Start of Block
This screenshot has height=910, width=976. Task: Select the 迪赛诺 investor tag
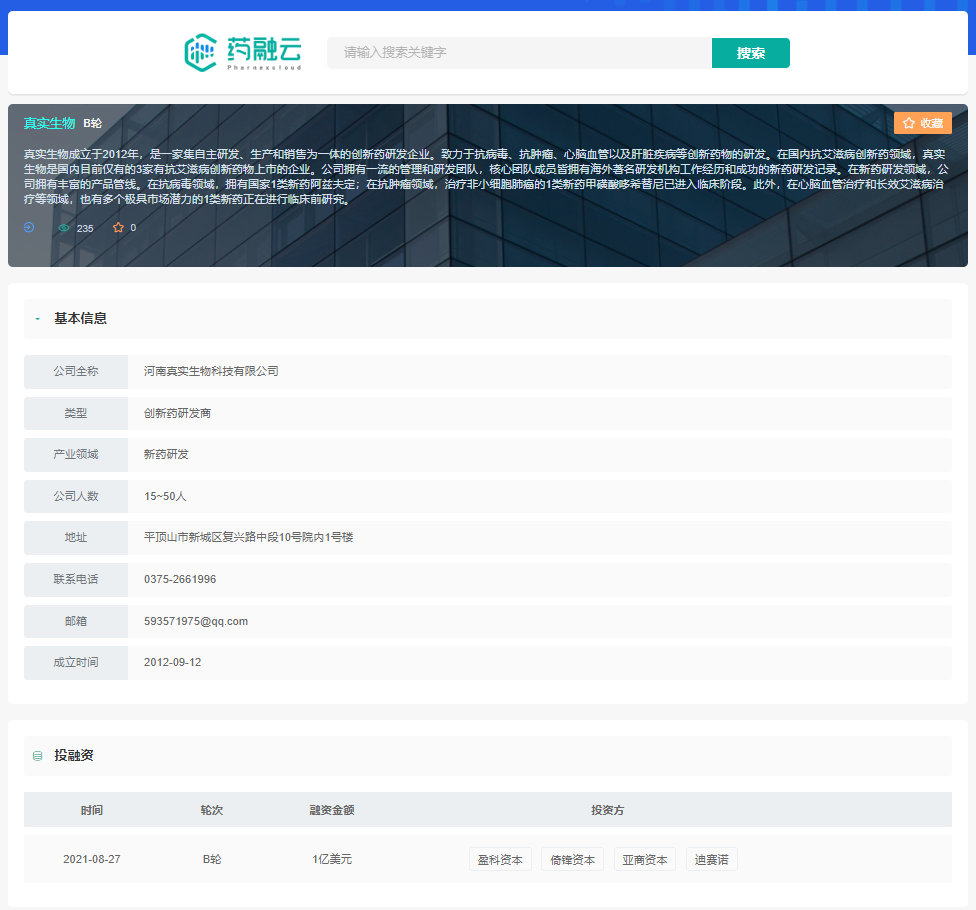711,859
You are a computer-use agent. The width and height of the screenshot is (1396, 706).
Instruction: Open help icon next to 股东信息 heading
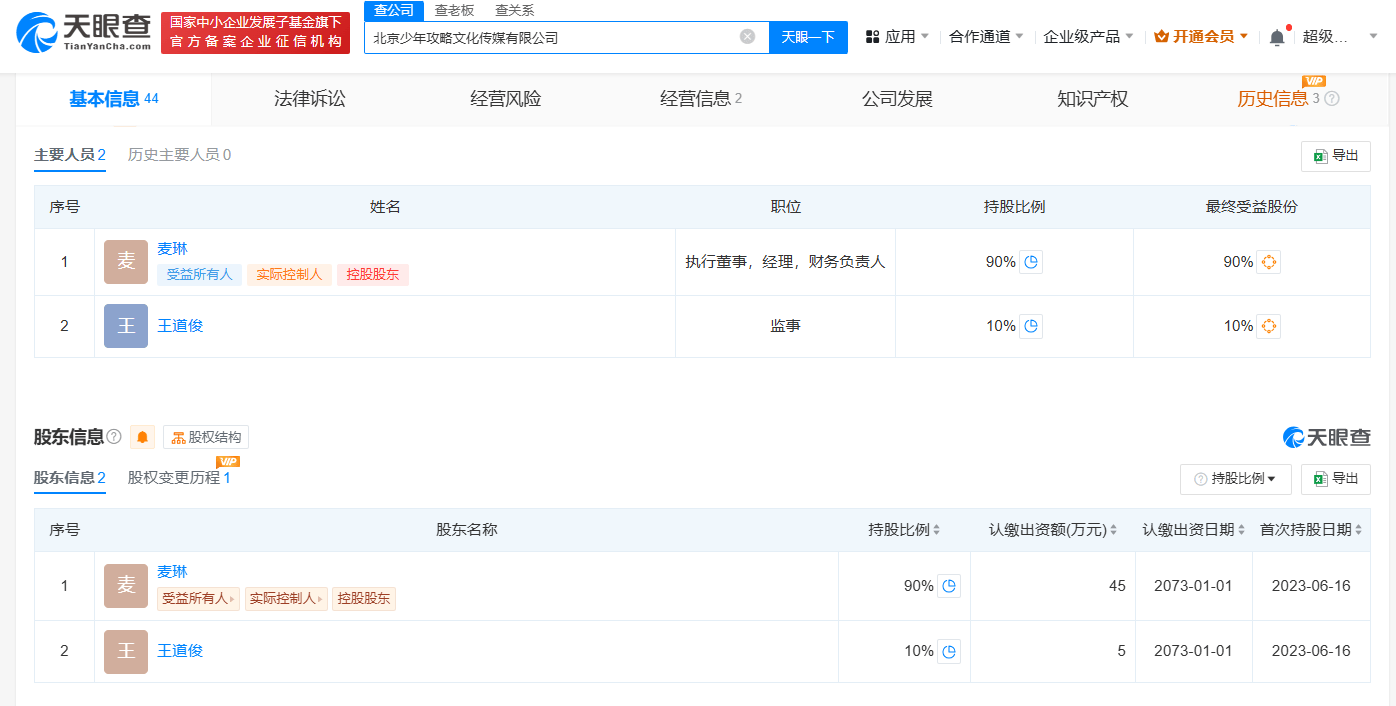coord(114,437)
End of Block
◆ **WHAT YOU NEED TO DO**:
Could you output all of the records exactly, without their pictures?

◆ **WRITTEN REPLY**:
This screenshot has height=910, width=976. Task: Select the 迪赛诺 investor tag
711,859
You are a computer-use agent. The width and height of the screenshot is (1396, 706).
Instruction: Open help icon next to 股东信息 heading
coord(114,437)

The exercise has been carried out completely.